Going from &mut T to &T is a sort of "assertion of immutability" that has very significant meaning for the soundness of unsafe code

From my understanding, this was an explicit design goal from the start. Cc @eddyb @Gankro @nikomatsakis

Not doing this kills a lot of useful optimizations, because it means that creating a shared reference gives license to anyone to mutate data (until a barrier is added). In particular, the change I am making here is a necessary requirement to ever solve #16515 for shared references.

mutating through a raw pointer that was crated from a shared reference is not allowed.

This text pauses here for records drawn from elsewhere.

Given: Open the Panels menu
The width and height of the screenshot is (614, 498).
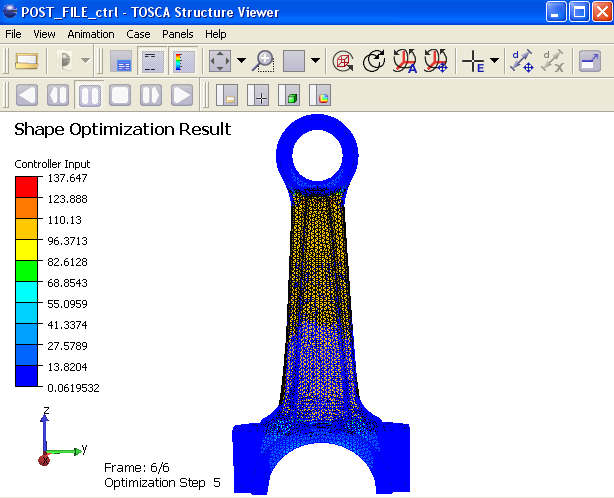Looking at the screenshot, I should tap(177, 34).
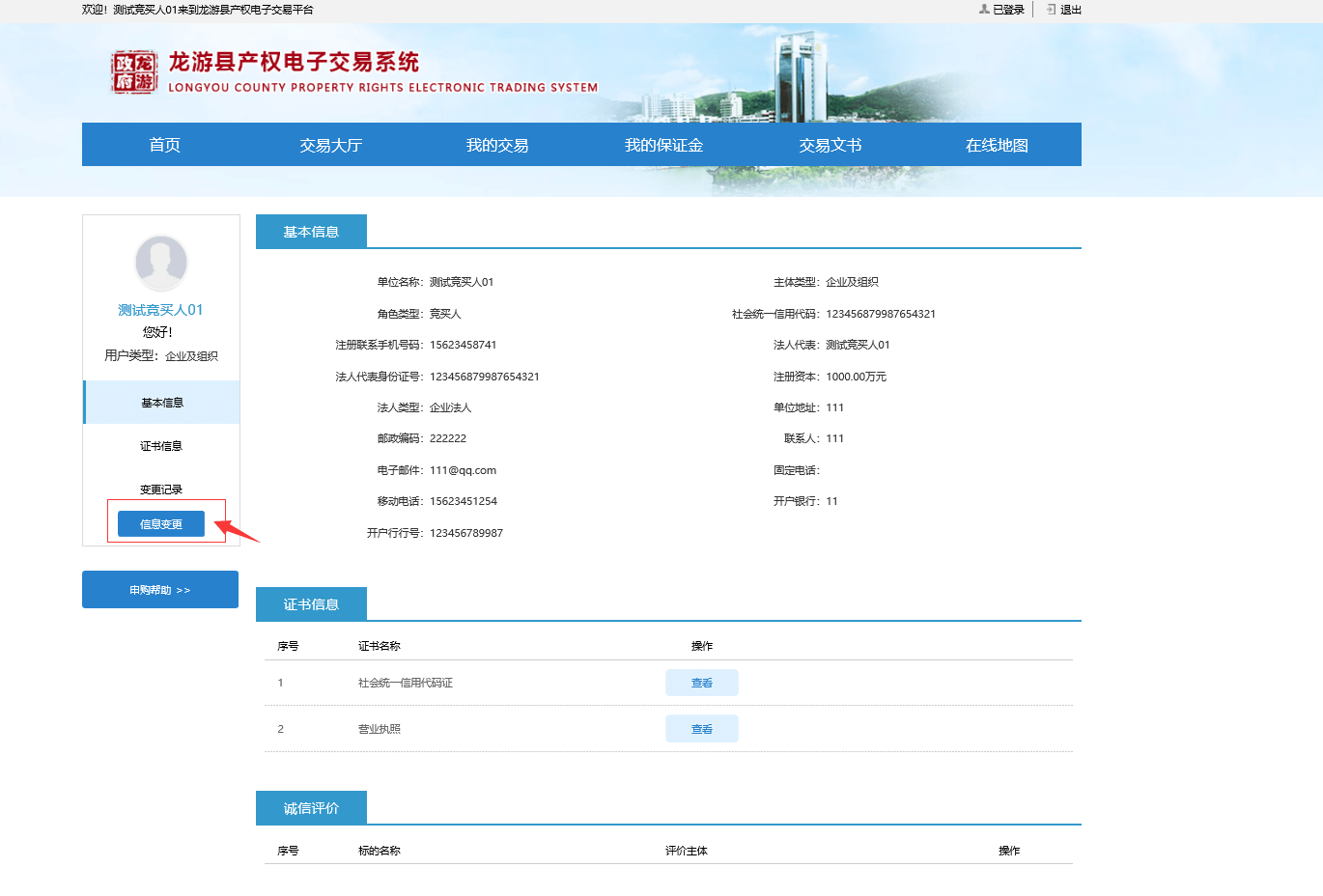
Task: Navigate to 交易文书 documents
Action: click(830, 145)
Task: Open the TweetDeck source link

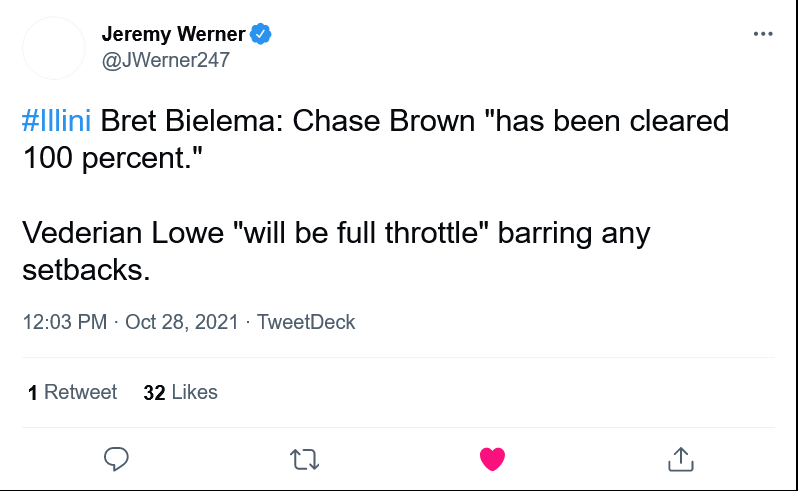Action: (x=306, y=322)
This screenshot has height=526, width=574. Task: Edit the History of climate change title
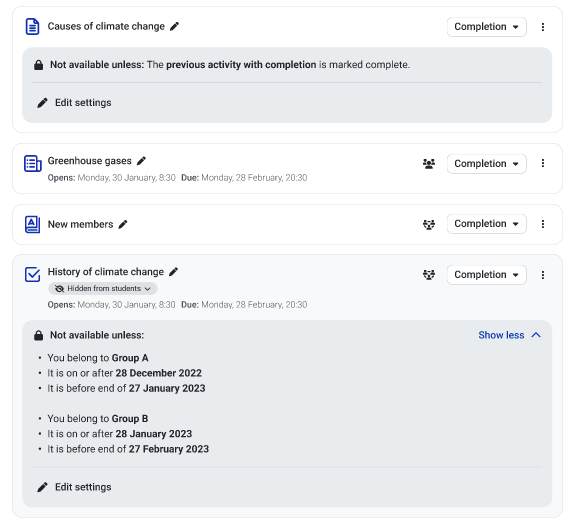174,272
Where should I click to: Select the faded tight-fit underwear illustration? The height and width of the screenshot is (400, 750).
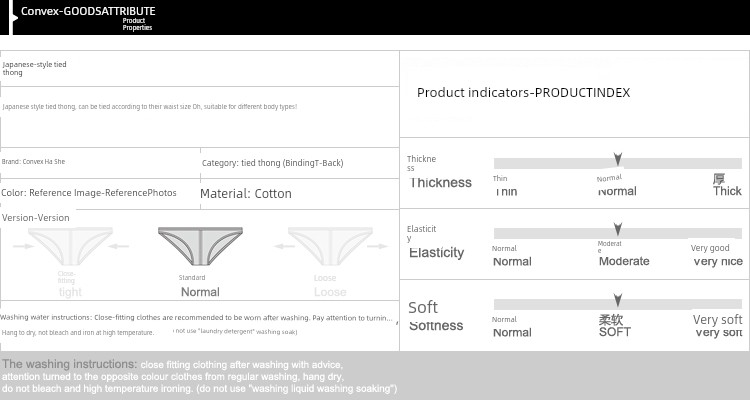pos(70,246)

This was one of the first rules I ever learned about mutability in Rust: Though shall not mutate through shared references. Of course this has to include raw pointers created from shared references, otherwise the rule is useless (the compiler syntactically prevents direct assignment to a shared reference). This rule is the reason we have UnsafeCell. It is fundamental, and it is ancient.

It even happens in the middle of foo as _ where foo: &mut T in a context that expects *const T, without the &T type being named anywhere

That, I think, is a problem. We should change the coercion logic to only coerce to &T if needed.

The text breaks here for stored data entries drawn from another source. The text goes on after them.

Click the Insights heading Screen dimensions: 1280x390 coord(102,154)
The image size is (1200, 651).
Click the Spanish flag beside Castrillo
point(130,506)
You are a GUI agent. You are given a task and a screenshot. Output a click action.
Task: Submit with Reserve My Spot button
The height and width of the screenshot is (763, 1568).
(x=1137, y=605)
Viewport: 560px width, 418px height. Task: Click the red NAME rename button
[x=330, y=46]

The reason I would like to land this PR is that it is needed to move forward with experimenting with this model in miri. I do not see this as acknowledgement that these will ultimately be the rules. But as long as a core data structure like NonNull breaks them, we cannot even reasonably use miri to see which effect this stricter rule has in the wild.

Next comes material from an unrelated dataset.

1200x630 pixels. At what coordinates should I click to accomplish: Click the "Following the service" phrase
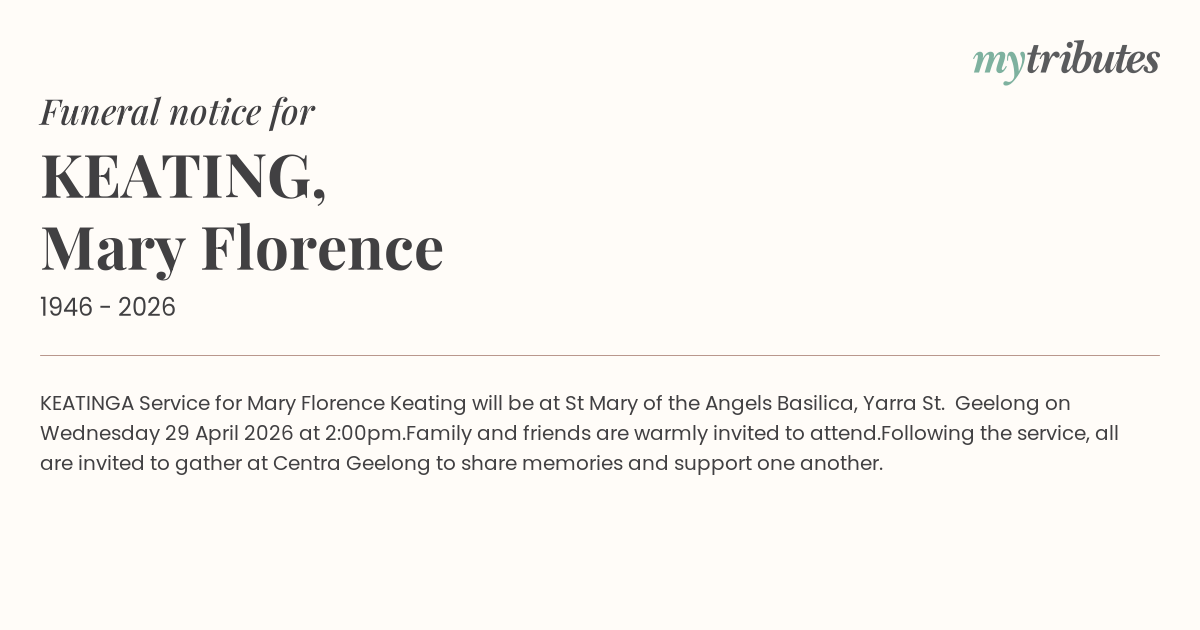[x=983, y=434]
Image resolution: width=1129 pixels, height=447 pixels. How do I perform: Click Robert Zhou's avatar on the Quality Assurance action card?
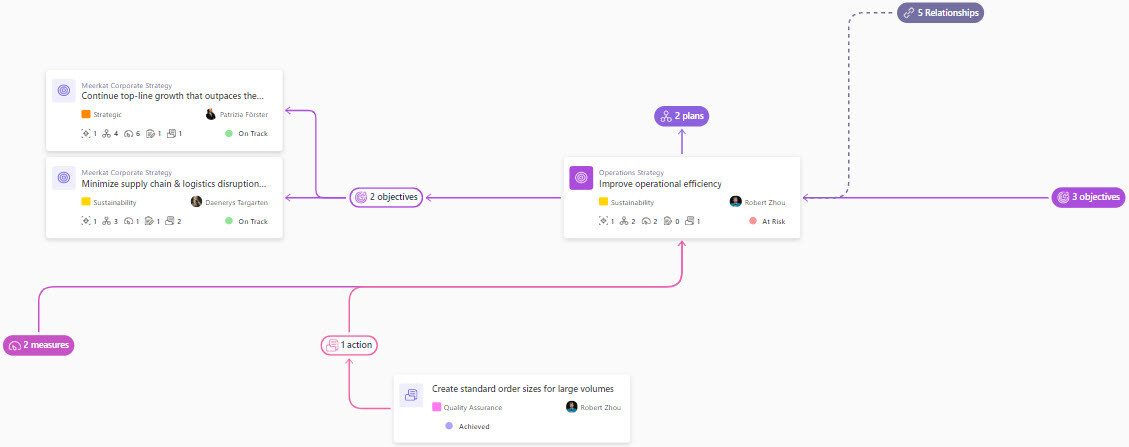pyautogui.click(x=572, y=407)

When I previously talked about this with @nikomatsakis, he was open to changing the coercion rules in principle, but also said that coercion is a mess and in its current state maybe should not be touched, but rewritten. This PR is a way forward for experimentation with miri that is not blocked on fixing coercion. But I absolutely agree that we should block accepting this model and exploiting it in the compiler on fixing coercions. I am not sure what would be the best place to track this.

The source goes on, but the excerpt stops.